Vaccine delivery in developing countries is no easy matter.
First, you have to get your hands on the vaccines at an affordable price. Next, you must have enough healthcare workers and facilities to administer the vaccines. Then, the toughest challenge: To physically administer the vaccine, you either have to get the people to the healthcare facility, or get the healthcare workers to the people.
I'm simplifying things here, but getting vaccines to the most vulnerable is definitely an issue. And it's one that Pfizer Foundation wants to help solve.
The foundation recently announced that it was awarding $2 million in grants to UNICEF, Save the Children, and International Rescue Committee. The grant money will fund a pilot vaccine delivery program, focusing on individuals living in remote villages and underserved populations in Ethiopia, Malawi, Rwanda, Uganda, and Zambia.

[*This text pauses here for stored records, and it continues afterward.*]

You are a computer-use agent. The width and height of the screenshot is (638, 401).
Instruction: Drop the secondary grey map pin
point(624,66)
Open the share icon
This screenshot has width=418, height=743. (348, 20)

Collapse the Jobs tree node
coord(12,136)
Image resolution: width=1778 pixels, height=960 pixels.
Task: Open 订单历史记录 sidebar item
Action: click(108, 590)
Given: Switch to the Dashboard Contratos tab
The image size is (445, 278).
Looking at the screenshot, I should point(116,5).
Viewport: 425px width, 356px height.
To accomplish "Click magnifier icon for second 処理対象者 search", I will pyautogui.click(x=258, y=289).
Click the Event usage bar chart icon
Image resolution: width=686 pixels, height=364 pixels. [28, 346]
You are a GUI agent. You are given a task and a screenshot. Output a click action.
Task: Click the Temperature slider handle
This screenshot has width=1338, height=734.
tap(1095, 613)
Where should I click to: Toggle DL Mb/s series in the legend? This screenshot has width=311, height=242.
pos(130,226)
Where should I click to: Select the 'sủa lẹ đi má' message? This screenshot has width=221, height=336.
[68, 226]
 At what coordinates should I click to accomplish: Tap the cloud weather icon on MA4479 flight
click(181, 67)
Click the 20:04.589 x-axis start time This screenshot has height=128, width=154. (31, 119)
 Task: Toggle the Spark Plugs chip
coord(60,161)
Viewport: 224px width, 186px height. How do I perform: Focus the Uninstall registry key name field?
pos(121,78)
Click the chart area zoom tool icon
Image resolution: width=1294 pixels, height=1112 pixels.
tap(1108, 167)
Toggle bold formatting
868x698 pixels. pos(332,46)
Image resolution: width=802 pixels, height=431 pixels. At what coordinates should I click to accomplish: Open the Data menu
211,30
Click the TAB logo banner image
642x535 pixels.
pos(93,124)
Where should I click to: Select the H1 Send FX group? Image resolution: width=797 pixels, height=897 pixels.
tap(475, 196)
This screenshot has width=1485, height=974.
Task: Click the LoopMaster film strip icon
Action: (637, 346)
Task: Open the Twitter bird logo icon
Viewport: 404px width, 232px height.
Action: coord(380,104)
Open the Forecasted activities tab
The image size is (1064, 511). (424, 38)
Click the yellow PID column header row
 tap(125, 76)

These last mile efforts are crucial to making progress on Millennial Development Goal 4, which is reducing under-five child mortality. Vaccinations are pivotal to this goal with an estimated 1.5 million children dying annually from diseases that could be prevented with vaccines. A large number of children do not have access to the vaccines, and the last mile gap is one reason why.
In turn, that gap comprises various problems related to logistics, infrastructure, security and information.
Pfizer’s money is helping to overcome some of these challenges by implementing tech-based remedies such as solar-powered phones and tablets to help healthcare workers track births and vaccination schedules as well as developing systems to monitor vaccines and equipment to help improve delivery and decrease traffic jams in the supply chain.
All of which sounds like money well spent.